-- DATASET RECORDS follows --

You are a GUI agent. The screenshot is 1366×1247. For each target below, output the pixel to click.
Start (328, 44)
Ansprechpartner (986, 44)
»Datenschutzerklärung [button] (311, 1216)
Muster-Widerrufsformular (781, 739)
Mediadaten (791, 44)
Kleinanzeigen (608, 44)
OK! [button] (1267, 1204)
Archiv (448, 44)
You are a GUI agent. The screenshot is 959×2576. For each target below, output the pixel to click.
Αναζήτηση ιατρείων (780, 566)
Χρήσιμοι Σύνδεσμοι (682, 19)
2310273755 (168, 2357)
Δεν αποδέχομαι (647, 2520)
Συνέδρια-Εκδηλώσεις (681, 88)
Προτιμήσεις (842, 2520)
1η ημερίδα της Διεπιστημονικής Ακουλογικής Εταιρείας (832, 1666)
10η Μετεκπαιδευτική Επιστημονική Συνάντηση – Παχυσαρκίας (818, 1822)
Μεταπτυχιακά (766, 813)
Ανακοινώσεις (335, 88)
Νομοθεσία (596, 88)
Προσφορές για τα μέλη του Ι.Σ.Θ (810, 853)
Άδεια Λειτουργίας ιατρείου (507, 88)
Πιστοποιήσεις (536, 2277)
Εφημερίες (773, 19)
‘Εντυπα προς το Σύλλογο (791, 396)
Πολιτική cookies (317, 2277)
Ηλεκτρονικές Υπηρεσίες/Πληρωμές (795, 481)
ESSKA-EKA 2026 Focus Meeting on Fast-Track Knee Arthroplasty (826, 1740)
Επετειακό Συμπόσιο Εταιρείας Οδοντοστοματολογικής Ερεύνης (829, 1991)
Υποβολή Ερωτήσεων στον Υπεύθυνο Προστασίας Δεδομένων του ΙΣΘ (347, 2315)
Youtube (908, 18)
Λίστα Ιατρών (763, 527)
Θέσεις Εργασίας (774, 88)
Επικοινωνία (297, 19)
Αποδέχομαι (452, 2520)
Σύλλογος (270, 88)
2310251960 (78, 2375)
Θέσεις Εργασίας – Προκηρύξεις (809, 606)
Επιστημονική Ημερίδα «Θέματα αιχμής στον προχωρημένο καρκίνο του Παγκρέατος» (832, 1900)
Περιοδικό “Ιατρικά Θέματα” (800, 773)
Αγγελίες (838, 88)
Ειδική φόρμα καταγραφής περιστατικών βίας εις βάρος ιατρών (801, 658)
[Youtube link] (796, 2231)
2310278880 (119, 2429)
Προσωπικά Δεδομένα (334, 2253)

-- DATASET RECORDS concluded --

ASSIGNMENT: Please print exactly the lines from the one containing "Επετειακό Συμπόσιο Εταιρείας" through the last line of the records, both included, and nothing else.

COMPLETED TASK:
Επετειακό Συμπόσιο Εταιρείας Οδοντοστοματολογικής Ερεύνης (829, 1991)
Υποβολή Ερωτήσεων στον Υπεύθυνο Προστασίας Δεδομένων του ΙΣΘ (347, 2315)
Youtube (908, 18)
Λίστα Ιατρών (763, 527)
Θέσεις Εργασίας (774, 88)
Επικοινωνία (297, 19)
Αποδέχομαι (452, 2520)
Σύλλογος (270, 88)
2310251960 (78, 2375)
Θέσεις Εργασίας – Προκηρύξεις (809, 606)
Επιστημονική Ημερίδα «Θέματα αιχμής στον προχωρημένο καρκίνο του Παγκρέατος» (832, 1900)
Περιοδικό “Ιατρικά Θέματα” (800, 773)
Αγγελίες (838, 88)
Ειδική φόρμα καταγραφής περιστατικών βίας εις βάρος ιατρών (801, 658)
[Youtube link] (796, 2231)
2310278880 (119, 2429)
Προσωπικά Δεδομένα (334, 2253)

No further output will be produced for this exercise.